# EXERCISE TASKS:
(1) Summarize the text on flood polynomials in two sentences.
(2) Transcribe the text on flood polynomials word for word, starting at "Example 3.3: Identical" and ending at "vertex (vertex 2)".

# TEXT EXCERPT:
^^^^^^^^

Compute the flood polynomial of one graph using Mathematica

Question

Reference: arXiv:2504.04233

Example 2.12: 4-vertex cycle graph

• Structure: Square graph with 4 vertices
• Flooding cascade sets: 7 total (2 of size 2, 4 of size 3, 1 of size 4)
• Key insight: Opposite vertices {1,3} or {2,4} can flood the entire cycle
• Flood polynomial: F_G(x) = x⁴ + 4x³ + 2x² ✅ Verified

Example 3.3: Identical flood polynomials, different minimal sets

• P₈ (path): 5 minimal flooding cascade sets
• P₄⊕O₄ (path+cycle): 4 minimal flooding cascade sets
• Both have: F_G(x) = x⁸ + 6x⁷ + 10x⁶ + 4x⁵ ✅ Verified
• Key insight: Same polynomial, different structural properties

Example 3.17: Identical flood polynomials, different free vertices

• P₆ (path): 0 free vertices
• P₃⊕C₃ (path+cycle): 1 free vertex (vertex 2)

^^^^^^^^

# DATA:
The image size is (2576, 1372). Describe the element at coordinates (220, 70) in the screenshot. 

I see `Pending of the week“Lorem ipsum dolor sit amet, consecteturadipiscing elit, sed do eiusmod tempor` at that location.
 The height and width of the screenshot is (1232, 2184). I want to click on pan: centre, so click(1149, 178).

^^^^^^^^

# ANSWERS TO THE EXERCISE:
(1) The text is a question about computing the flood polynomial of a graph in Mathematica, with arXiv:2504.04233 as its reference. It gives examples: a 4-vertex cycle graph with 7 flooding cascade sets and F_G(x) = x⁴ + 4x³ + 2x²; P₈ and P₄⊕O₄, which share F_G(x) = x⁸ + 6x⁷ + 10x⁶ + 4x⁵ but have 5 and 4 minimal flooding cascade sets; and P₆ and P₃⊕C₃, which share a flood polynomial but have 0 and 1 free vertices.

(2)
Example 3.3: Identical flood polynomials, different minimal sets

• P₈ (path): 5 minimal flooding cascade sets
• P₄⊕O₄ (path+cycle): 4 minimal flooding cascade sets
• Both have: F_G(x) = x⁸ + 6x⁷ + 10x⁶ + 4x⁵ ✅ Verified
• Key insight: Same polynomial, different structural properties

Example 3.17: Identical flood polynomials, different free vertices

• P₆ (path): 0 free vertices
• P₃⊕C₃ (path+cycle): 1 free vertex (vertex 2)